Is there a way to specify batch_kwargs to pick up the latest files from an s3 bucket? I’d like to validate only the latest drop in each week. Some upstream data gets dropped in a bucket like s3://incoming/2020-05-26 (and next week the path is different and also I don’t want to reprocess anything that was processed before, which is why a regex wouldn’t work, I think).

Many thanks!

Hi! This is a great use case for GE. Can you tell me a little more about your technical stack and how you are planning on deploying validations so I can suggest an appropriate solution?

Sure! We use Spark and run all spark jobs as containers (in cluster mode - although I’m thinking that even spark local to container might be enough, depending on the size of the files to validate). I was going to build a docker image with the expectation suite and pyspark built in, and the entrypoint in the container would be a bash script consisting of some great_expectations command line commands (or an auto-generated script?). So datasource will be S3, and the processing engine will be Spark.

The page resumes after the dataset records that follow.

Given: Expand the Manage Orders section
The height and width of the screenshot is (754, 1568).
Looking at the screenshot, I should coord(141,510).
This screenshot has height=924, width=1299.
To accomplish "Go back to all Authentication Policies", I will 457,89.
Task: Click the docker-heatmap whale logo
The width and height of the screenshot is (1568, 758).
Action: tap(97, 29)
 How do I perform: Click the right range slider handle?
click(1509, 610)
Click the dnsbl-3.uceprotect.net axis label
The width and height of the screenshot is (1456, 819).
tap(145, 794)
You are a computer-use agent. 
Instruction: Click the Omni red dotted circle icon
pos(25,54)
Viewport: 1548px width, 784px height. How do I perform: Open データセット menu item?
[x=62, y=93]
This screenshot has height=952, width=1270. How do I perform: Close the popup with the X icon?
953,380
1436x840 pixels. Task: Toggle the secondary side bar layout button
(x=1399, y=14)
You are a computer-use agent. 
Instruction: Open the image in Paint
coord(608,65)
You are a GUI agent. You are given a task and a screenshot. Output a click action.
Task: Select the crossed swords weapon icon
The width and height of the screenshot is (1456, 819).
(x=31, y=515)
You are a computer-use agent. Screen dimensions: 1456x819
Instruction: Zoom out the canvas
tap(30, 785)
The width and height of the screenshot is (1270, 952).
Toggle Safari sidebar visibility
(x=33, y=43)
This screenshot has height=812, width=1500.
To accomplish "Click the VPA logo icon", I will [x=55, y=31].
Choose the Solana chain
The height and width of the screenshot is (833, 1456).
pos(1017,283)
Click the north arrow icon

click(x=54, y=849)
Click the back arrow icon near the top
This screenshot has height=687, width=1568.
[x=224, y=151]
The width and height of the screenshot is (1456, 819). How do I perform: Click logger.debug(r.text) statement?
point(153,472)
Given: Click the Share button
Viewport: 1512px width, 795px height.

Jobs are scheduled via a simple cluster scheduler (not airflow), that’s give the image to run and the schedule to run (and optionally some environment variables).

All datadocs should be published to a private S3 bucket. (That’s a minor annoyance - no data should leave the cluster/s3, so how do I actually view private html files with validation results?)

I started off with 0.10.x and am just now experimenting with 0.11.x, I see the interface has changed?

Thanks so much!

Thanks for the details!

Ok, the bottom line is that you’ll need to dynamically adjust your batch_kwargs by writing a small python function that has your latest file logic in it. This small function could return the S3 path of the target file(s).

To deploy this, I would recommend using the checkpoint feature. You’ll first need to make a new checkpoint using great_expectations checkpoint new. Then you can use the great_expectations checkpoint script feature to generate a python script that you can use in your spark job.

Your custom function would live in that script and would modify the batch_kwargs after the checkpoint is loaded (which is just a plain python dictionary at that point).